Galectin-3 may play a causal role in kidney inflammation and fibrosis, which may also be involved in the development of kidney graft failure. With novel galectin-3-targeted pharmacological therapies ...increasingly coming available, we aimed to investigate whether galectin-3 is associated with risk of late graft failure in kidney transplant recipients (KTR).
We studied adult KTR who participated in TransplantLines Insulin Resistance and Inflammation Biobank and Cohort Study, recruited in a university setting (2001-2003). Follow-up was performed for a median of 9.5 (interquartile range, 6.2-10.2) years. Overall and stratified (Pinteraction < 0.05) multivariable-adjusted Cox proportional-hazards regression analyses were performed to study the association of galectin-3 with risk of graft failure (restart of dialysis or retransplantation).

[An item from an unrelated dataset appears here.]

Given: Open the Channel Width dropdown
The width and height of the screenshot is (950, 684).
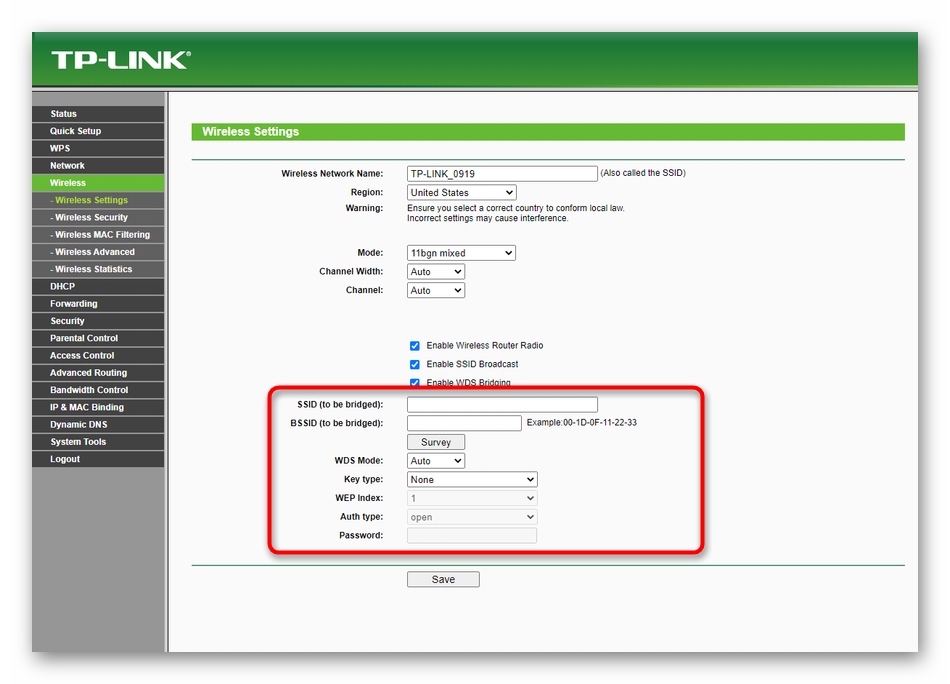Looking at the screenshot, I should coord(436,272).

Among 561 KTR (age 52 ± 12 y; 54% males), baseline median galectin-3 was 21.1 (interquartile range, 17.0-27.2) ng/mL. During follow-up, 72 KTR developed graft failure (13, 18, and 44 events over increasing tertiles of galectin-3). Independent of adjustment for donor, recipient, and transplant characteristics, galectin-3-associated with increased risk of graft failure (hazard ratios HR per 1 SD change, 2.12; 95% confidence interval CI, 1.63-2.75; P < 0.001), particularly among KTR with systolic blood pressure ≥140 mmHg (HR, 2.29; 95% CI, 1.80-2.92; P < 0.001; Pinteraction = 0.01) or smoking history (HR, 2.56; 95% CI, 1.95-3.37; P < 0.001; Pinteraction = 0.03). Similarly, patients in the highest tertile of galectin-3 were consistently at increased risk of graft failure.
Serum galectin-3 levels are elevated in KTR, and independently associated with increased risk of late graft failure. Whether galectin-3-targeted therapies may represent novel opportunities to decrease the long-standing high burden of late graft failure in stable KTR warrants further studies.